An important decision point when working with a sample of data is whether to use parametric or nonparametric statistical methods.
Parametric statistical methods assume that the data has a known and specific distribution, often a Gaussian distribution. If a data sample is not Gaussian, then the assumptions of parametric statistical tests are violated and nonparametric statistical methods must be used.
There are a range of techniques that you can use to check if your data sample deviates from a Gaussian distribution, called normality tests.
In this tutorial, you will discover the importance of checking whether a data sample deviates from the normal distribution and a suite of techniques that you can use to evaluate your data sample.
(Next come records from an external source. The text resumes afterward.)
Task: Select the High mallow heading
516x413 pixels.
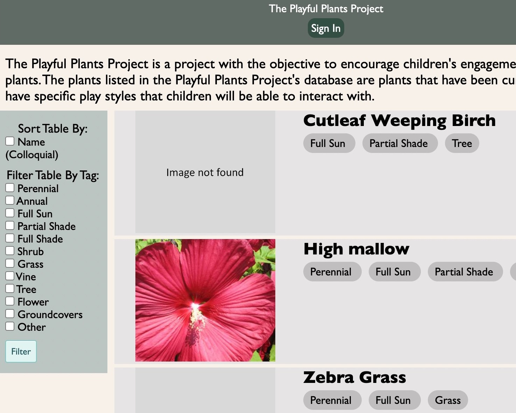Action: tap(356, 249)
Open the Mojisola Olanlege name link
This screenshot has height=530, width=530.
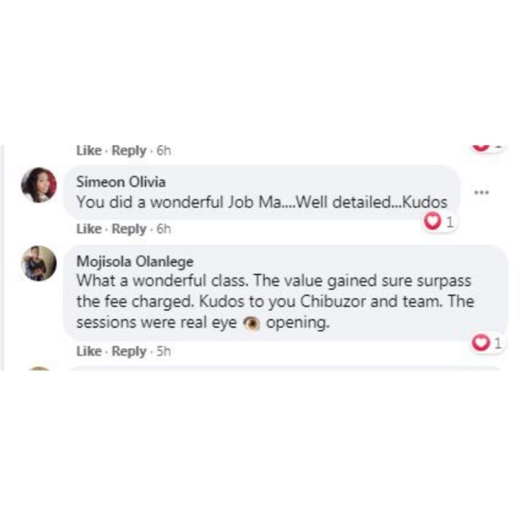click(x=135, y=262)
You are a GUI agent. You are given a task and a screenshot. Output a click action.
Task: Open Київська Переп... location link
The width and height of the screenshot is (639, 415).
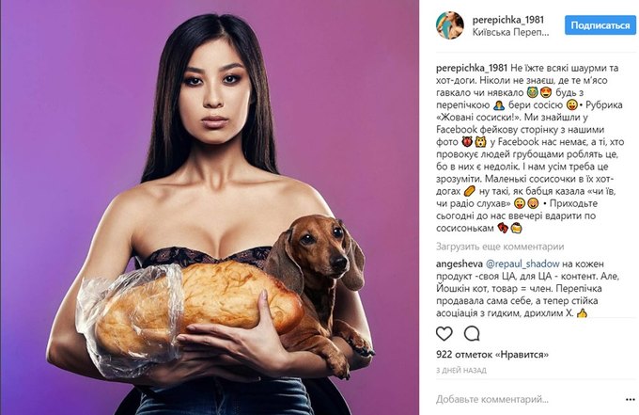510,32
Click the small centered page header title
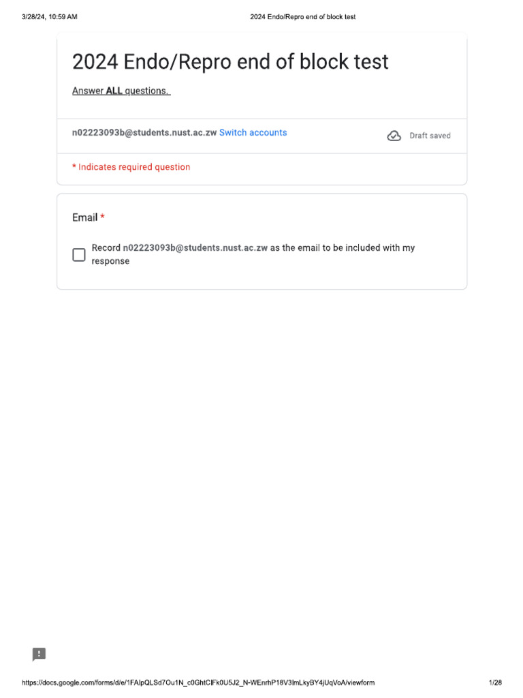 coord(303,17)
After completing this tutorial, you will know:
- How whether a sample is normal dictates the types of statistical methods to use with a data sample.
- Graphical methods for qualifying deviations from normal, such as histograms and the Q-Q plot.
- Statistical normality tests for quantifying deviations from normal.
Let’s get started.
- May/2018: Updated interpretation of results for Anderson-Darling test, thanks Elie.
This tutorial is divided into 5 parts; they are:
- Normality Assumption
- Test Dataset
- Visual Normality Checks
- Statistical Normality Tests
- What Test Should You Use?
A large fraction of the field of statistics is concerned with data that assumes that it was drawn from a Gaussian distribution.
If methods are used that assume a Gaussian distribution, and your data was drawn from a different distribution, the findings may be misleading or plain wrong.
There are a number of techniques that you can check if your data sample is Gaussian or sufficiently Gaussian-like to use the standard techniques, or sufficiently non-Gaussian to instead use non-parametric statistical methods.
This is a key decision point when it comes to choosing statistical methods for your data sample. We can summarize this decision as follows:
If Data Is Gaussian: Use Parametric Statistical Methods Else: Use Nonparametric Statistical Methods
There is also some middle ground where we can assume that the data is Gaussian-enough to use parametric methods or that we can use data preparation techniques to transform the data to be sufficiently Gaussian to use the parametric methods.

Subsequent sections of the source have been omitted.